If you want to know what the last book in the Bible is really about, make yourself read the news reports on the atrocities being committed against Christians in Syria, Iraq and Egypt – Christian men slaughtered; Christian women, children, and elderly taken as hostages; churches burned; homes destroyed.
Tomorrow, I’ll be teaching the last session of a class on the New Testament. We’ll cover the Revelation, a letter to “the seven churches of Asia” written during a time of brutal persecution under the Roman Emperor Domitian in A.D. 95. Unfortunately, the Revelation is not usually read through the eyes of the persecuted. In fact, most Western Christians are so far removed from active persecution that we misunderstand the meaning of many of our sacred texts, chief among them the Revelation. Today, the Bible’s final book is either interpreted as a prophecy of coming tribulation for non-believers and judgment on all those who do not agree with a very narrow interpretation of the Bible, or it is dismissed as a lot of fantastical nonsense with violent overtones that has no place in contemporary Christianity. Both these distortions result from affluence and privilege.
It’s easy to ignore the plight of Arab Christians who are now a target of the so-called Islamic State. The Middle East is so far away and the pictures of violence there are too horrifying to ponder. We’re accustomed to Christianity being a respected religion. We take for granted the freedom to worship however we choose. But if you want to understand the Revelation, then try as best you can to imagine yourself as a Christian in the Middle East. You know that to profess your faith means that you put your life in danger. You know that you or your family may be bombed out of church or home. You know that your loved ones and friends could be beheaded or taken away without warning.
ISIS is not the Roman Empire, of course. In fact, it is worse. Rome had a centralized government and at least claimed to represent certain high ideals that would improve human society.
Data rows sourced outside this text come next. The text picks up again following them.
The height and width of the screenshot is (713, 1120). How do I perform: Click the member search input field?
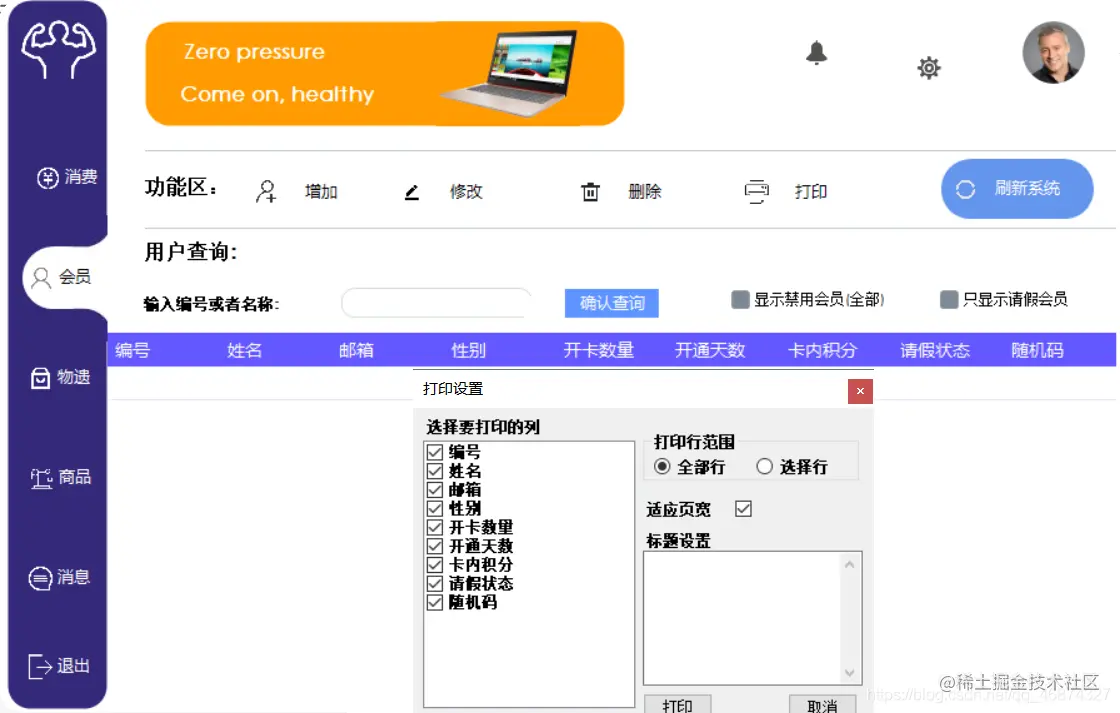tap(435, 303)
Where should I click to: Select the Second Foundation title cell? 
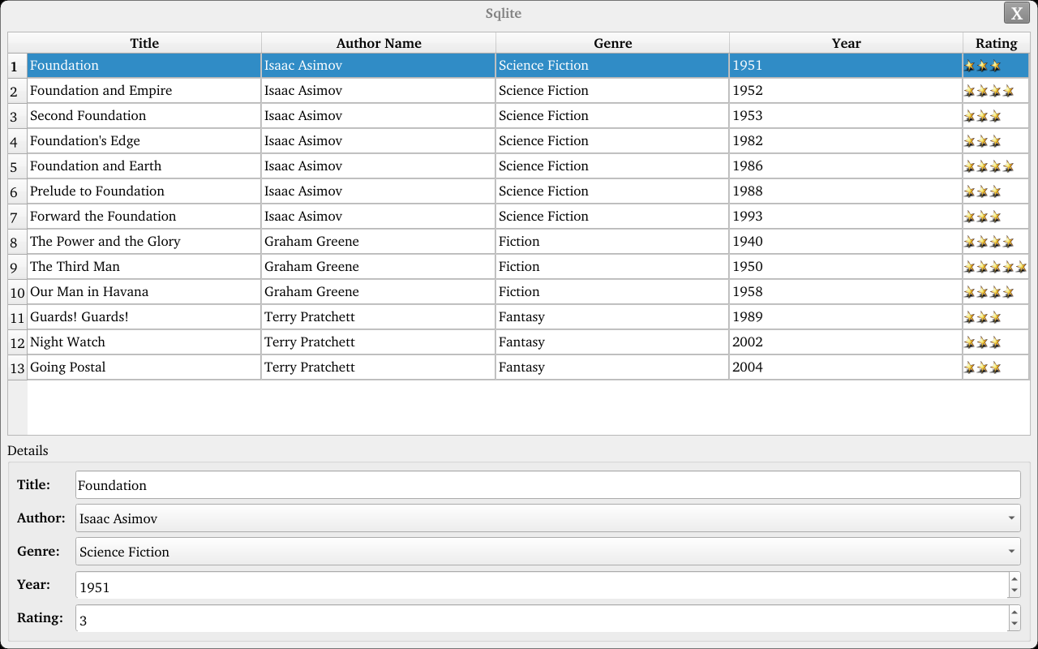click(144, 116)
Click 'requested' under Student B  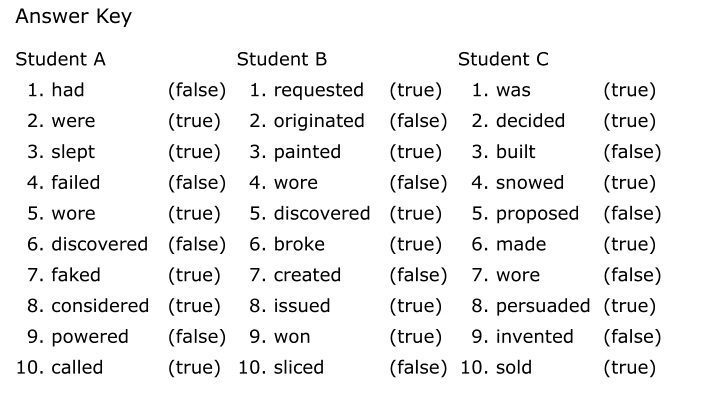tap(318, 90)
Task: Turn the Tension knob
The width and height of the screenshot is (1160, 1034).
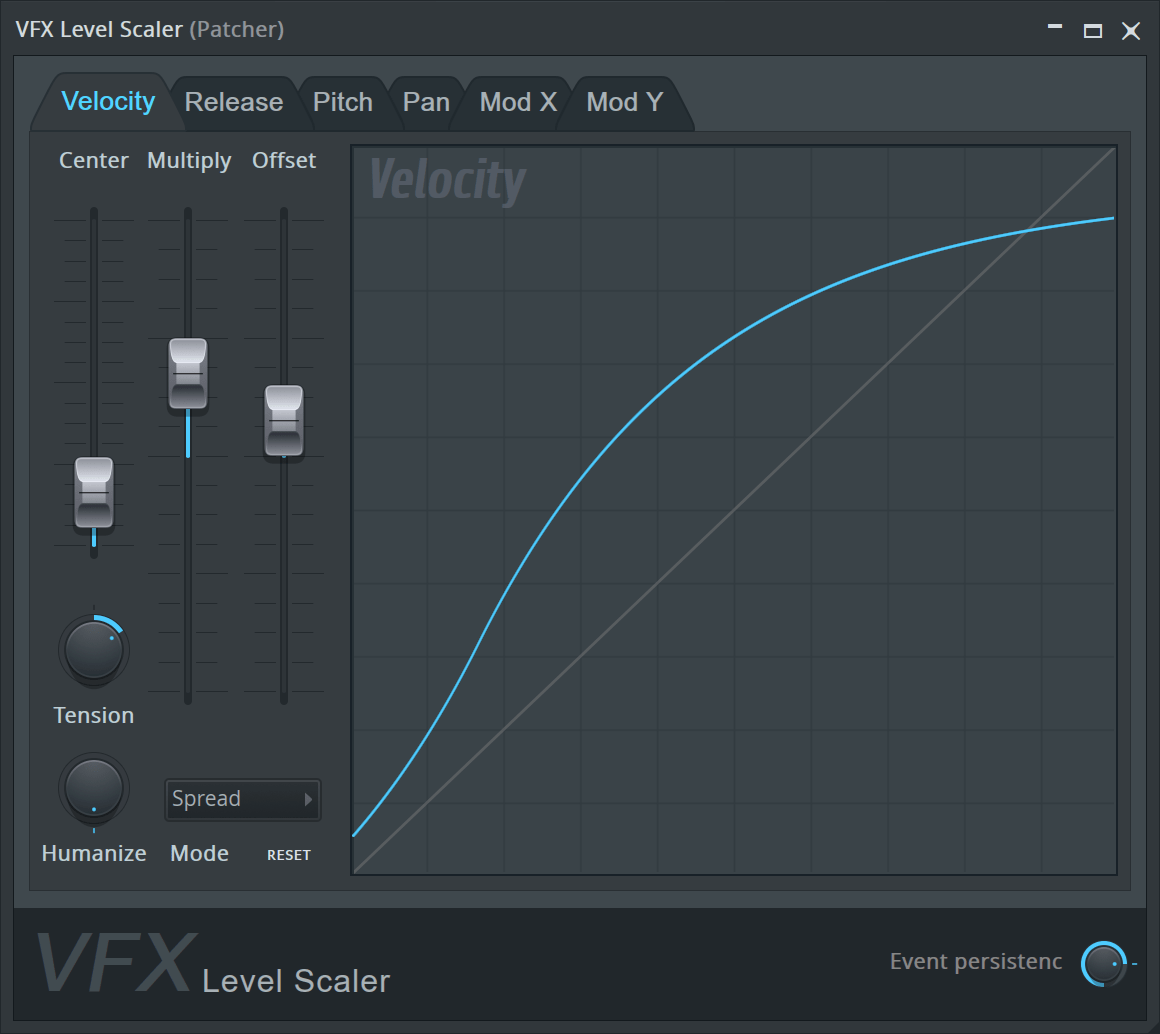Action: point(94,650)
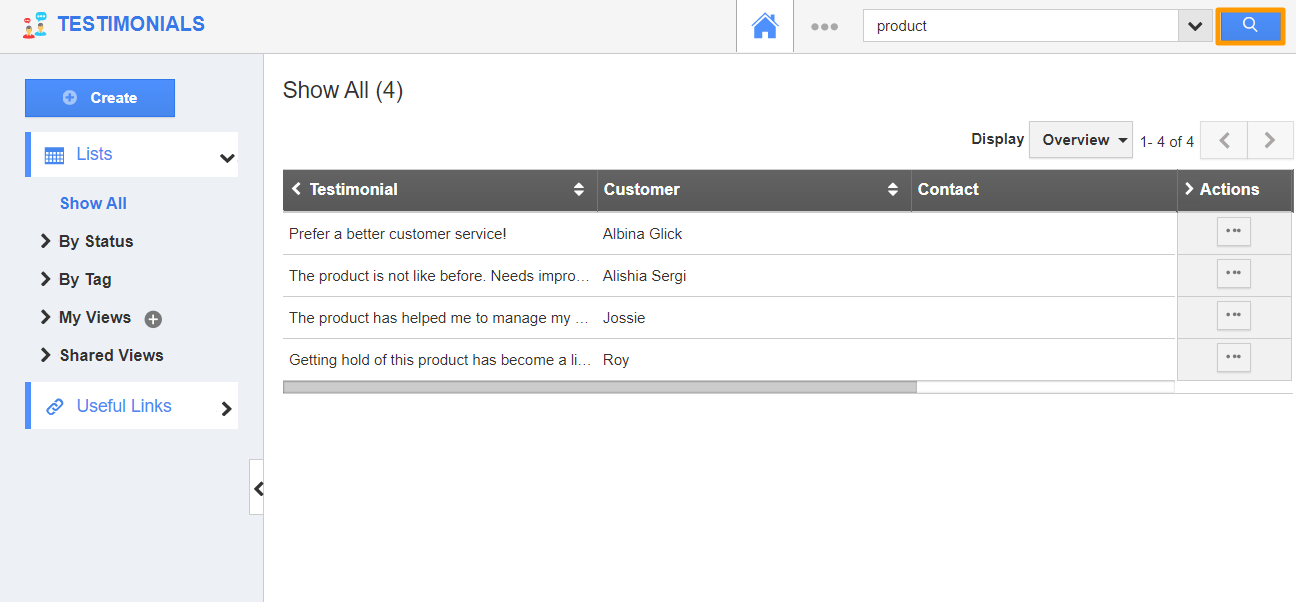
Task: Open the three-dots more apps menu
Action: 824,27
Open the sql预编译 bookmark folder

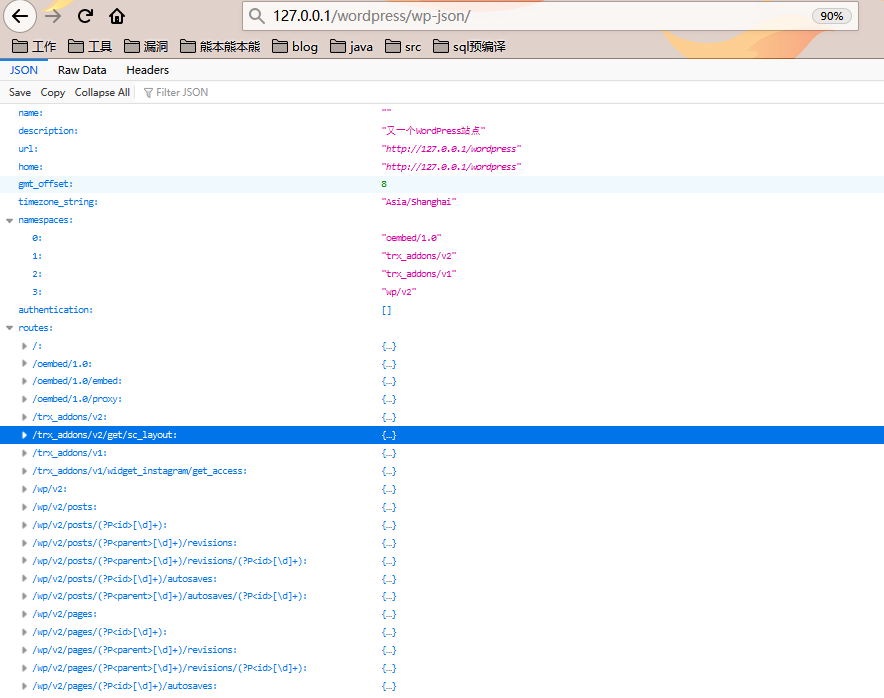pos(469,47)
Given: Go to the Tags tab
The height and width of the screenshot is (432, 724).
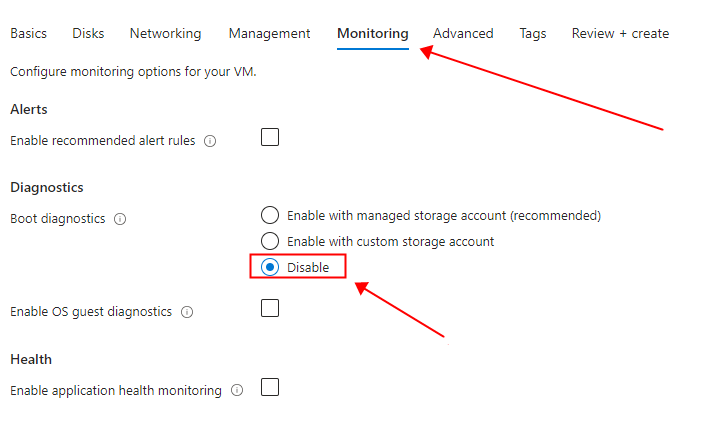Looking at the screenshot, I should [533, 33].
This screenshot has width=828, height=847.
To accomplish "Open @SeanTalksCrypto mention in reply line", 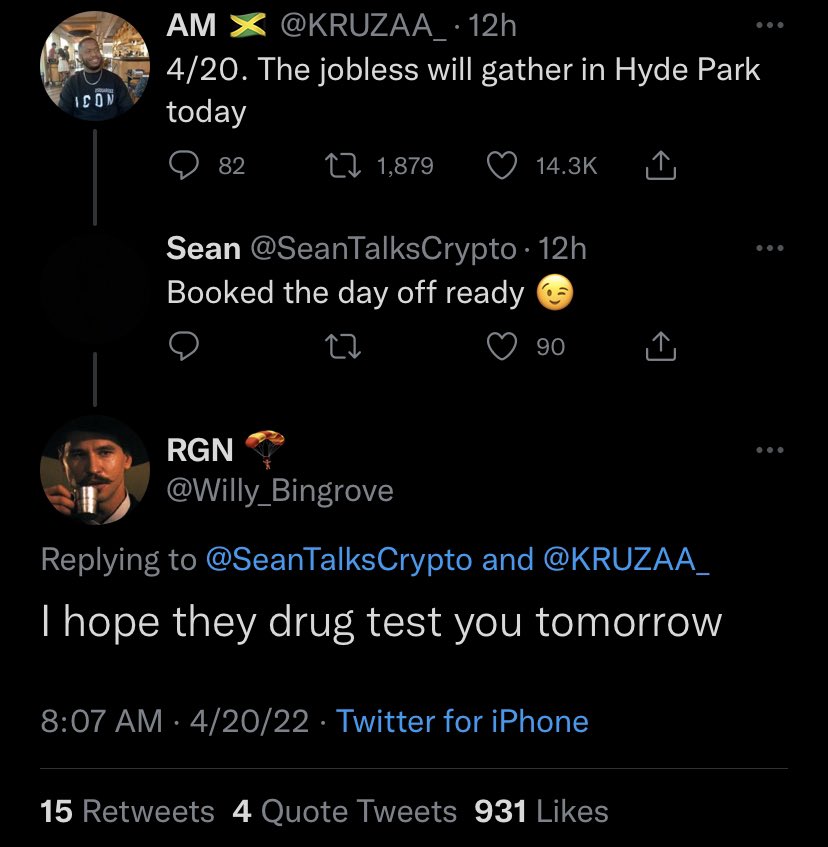I will point(339,559).
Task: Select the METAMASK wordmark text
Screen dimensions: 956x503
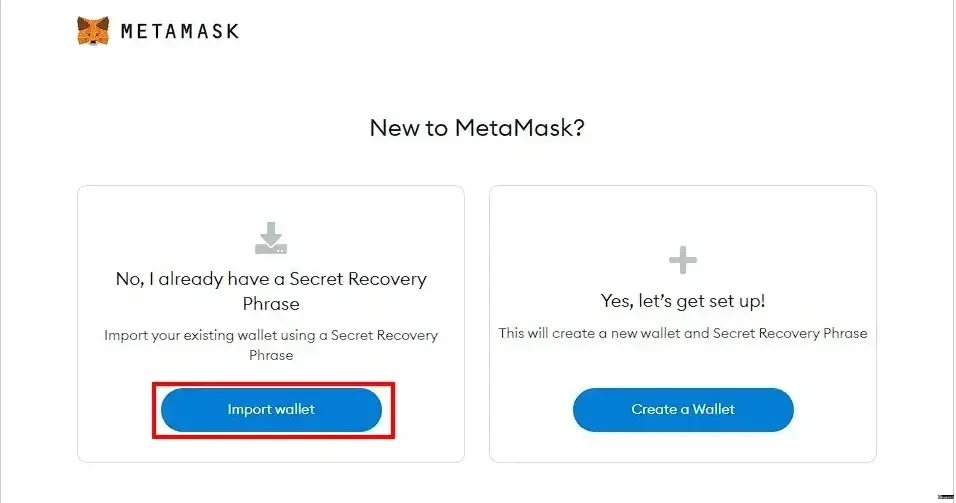Action: point(180,31)
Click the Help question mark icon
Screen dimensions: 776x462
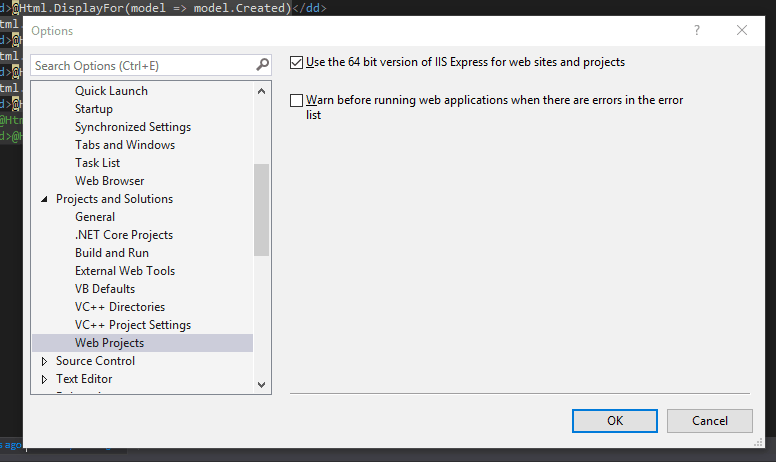(x=697, y=31)
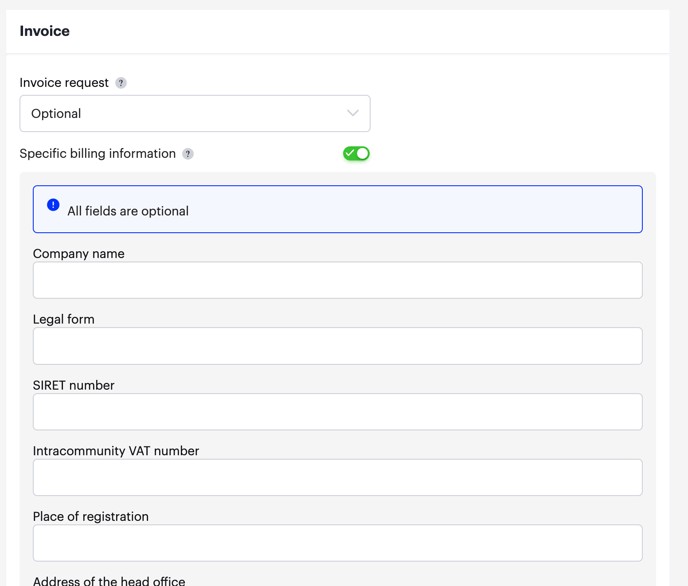Click the Company name label
688x586 pixels.
(79, 254)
ISIS is governed by blind allegiance to an extremist ideology. It is completely decentralized (and therefore nearly impossible to attack effectively). ISIS militants have no respect for human life; they value only their intolerant dogmas, which they believe justify the destruction of any individual, community, or culture that fails to comply fully with their rule. (As much as they hate Christians, they’ve killed many more Muslims.) Despite these differences, however, the situation today in areas controlled by ISIS is not dissimilar to what Christians faced under the Roman Emperor Domitian. To be a Christian in Syria, Egypt, or Iraq is to be hated for what you believe. It is to be held in contempt because you stubbornly cling to the hope of peace in the midst of violence. It is to join Christ in his suffering.
Yes, it is difficult, maybe impossible, to place yourself as an American Christian inside that awful reality. But if, perhaps through prayer, you can empathize even a little with what our brothers and sisters in the Middle East are enduring, then you can begin to understand the Revelation and other biblical texts that were forged in the fires of persecution. You will also come to appreciate how much blood has been spilled by faithful Christians in the past so that we might hear the gospel message today, and how costly Christian discipleship continues to be.
The Revelation assures persecuted Christians that God knows their sufferings, will glorify those who endure without losing their faith, and will harshly judge those who persecute God’s people. More than that, the Revelation promises that while oppressive earthly powers will not escape judgment, neither will the forces of evil that have inspired them in every generation. In the end, all evil will be banished from creation, and God’s reign will be fulfilled. That is a promise I’m sure many Middle Eastern Christians are doggedly and prayerfully clinging to today. It’s a promise no Christian, regardless of how beleaguered or comfortable, must ever forget.